* DATA SUPPLIED:
_ _ _ _ _ _ _
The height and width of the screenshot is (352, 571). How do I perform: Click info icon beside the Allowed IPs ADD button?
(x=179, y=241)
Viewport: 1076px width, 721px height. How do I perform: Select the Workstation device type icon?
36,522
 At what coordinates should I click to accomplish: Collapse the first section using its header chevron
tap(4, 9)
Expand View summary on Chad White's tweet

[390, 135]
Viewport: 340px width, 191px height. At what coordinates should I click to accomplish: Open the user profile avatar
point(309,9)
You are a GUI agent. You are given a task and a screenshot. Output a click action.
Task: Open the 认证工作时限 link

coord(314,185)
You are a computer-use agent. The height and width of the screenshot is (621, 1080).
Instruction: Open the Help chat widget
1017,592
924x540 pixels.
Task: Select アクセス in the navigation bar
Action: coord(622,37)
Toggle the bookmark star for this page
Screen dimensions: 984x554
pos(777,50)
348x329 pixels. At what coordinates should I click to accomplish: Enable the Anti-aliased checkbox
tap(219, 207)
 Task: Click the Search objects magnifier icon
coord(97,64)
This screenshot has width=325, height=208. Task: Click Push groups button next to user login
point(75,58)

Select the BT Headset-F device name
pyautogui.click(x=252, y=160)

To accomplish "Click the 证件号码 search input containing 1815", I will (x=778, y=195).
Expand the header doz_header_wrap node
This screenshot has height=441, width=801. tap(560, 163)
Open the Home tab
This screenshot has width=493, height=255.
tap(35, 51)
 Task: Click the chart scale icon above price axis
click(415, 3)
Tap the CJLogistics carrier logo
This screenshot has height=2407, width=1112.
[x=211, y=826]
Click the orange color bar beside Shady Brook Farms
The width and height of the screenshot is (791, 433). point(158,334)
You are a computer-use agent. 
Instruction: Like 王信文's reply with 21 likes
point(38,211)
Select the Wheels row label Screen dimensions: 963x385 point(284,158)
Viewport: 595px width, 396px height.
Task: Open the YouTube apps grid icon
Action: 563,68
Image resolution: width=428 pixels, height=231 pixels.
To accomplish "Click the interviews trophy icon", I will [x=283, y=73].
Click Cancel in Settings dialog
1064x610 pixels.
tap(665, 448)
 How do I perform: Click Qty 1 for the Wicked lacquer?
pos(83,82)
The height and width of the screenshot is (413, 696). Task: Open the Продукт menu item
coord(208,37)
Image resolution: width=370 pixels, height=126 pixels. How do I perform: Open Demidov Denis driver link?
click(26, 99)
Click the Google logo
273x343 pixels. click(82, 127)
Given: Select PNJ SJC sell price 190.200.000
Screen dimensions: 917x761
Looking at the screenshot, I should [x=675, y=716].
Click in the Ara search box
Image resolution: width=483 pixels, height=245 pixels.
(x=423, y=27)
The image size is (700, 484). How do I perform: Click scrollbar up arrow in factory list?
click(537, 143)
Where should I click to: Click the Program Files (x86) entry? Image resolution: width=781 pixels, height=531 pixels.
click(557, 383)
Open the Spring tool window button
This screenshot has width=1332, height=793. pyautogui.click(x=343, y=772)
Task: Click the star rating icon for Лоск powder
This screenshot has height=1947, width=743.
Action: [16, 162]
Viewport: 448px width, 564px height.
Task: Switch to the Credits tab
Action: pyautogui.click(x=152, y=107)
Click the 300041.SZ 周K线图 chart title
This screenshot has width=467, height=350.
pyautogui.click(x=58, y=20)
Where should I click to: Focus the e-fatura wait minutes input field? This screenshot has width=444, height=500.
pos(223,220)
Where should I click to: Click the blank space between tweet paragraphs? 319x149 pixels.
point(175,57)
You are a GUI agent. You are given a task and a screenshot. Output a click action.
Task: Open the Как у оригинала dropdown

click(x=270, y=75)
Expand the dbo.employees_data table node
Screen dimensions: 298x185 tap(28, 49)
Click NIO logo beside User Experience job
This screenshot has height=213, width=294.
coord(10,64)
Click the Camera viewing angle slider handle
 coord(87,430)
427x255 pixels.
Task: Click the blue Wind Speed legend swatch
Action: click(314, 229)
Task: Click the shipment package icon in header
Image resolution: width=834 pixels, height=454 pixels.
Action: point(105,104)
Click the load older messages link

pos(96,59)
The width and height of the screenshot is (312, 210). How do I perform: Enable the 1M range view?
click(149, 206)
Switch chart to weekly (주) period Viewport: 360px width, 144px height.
_ _ _ _ _ _ _
* WHAT THIS TASK INVOLVES: Print the entries above again without any change, starting at the line that contains "The image size" and ending at the line that contains "This screenshot has width=1332, height=793.", with both of those lines included.

* WRITTEN REPLY:
The image size is (700, 484). How do I perform: Click scrollbar up arrow in factory list?
click(537, 143)
Where should I click to: Click the Program Files (x86) entry? Image resolution: width=781 pixels, height=531 pixels.
click(557, 383)
Open the Spring tool window button
This screenshot has width=1332, height=793. pyautogui.click(x=343, y=772)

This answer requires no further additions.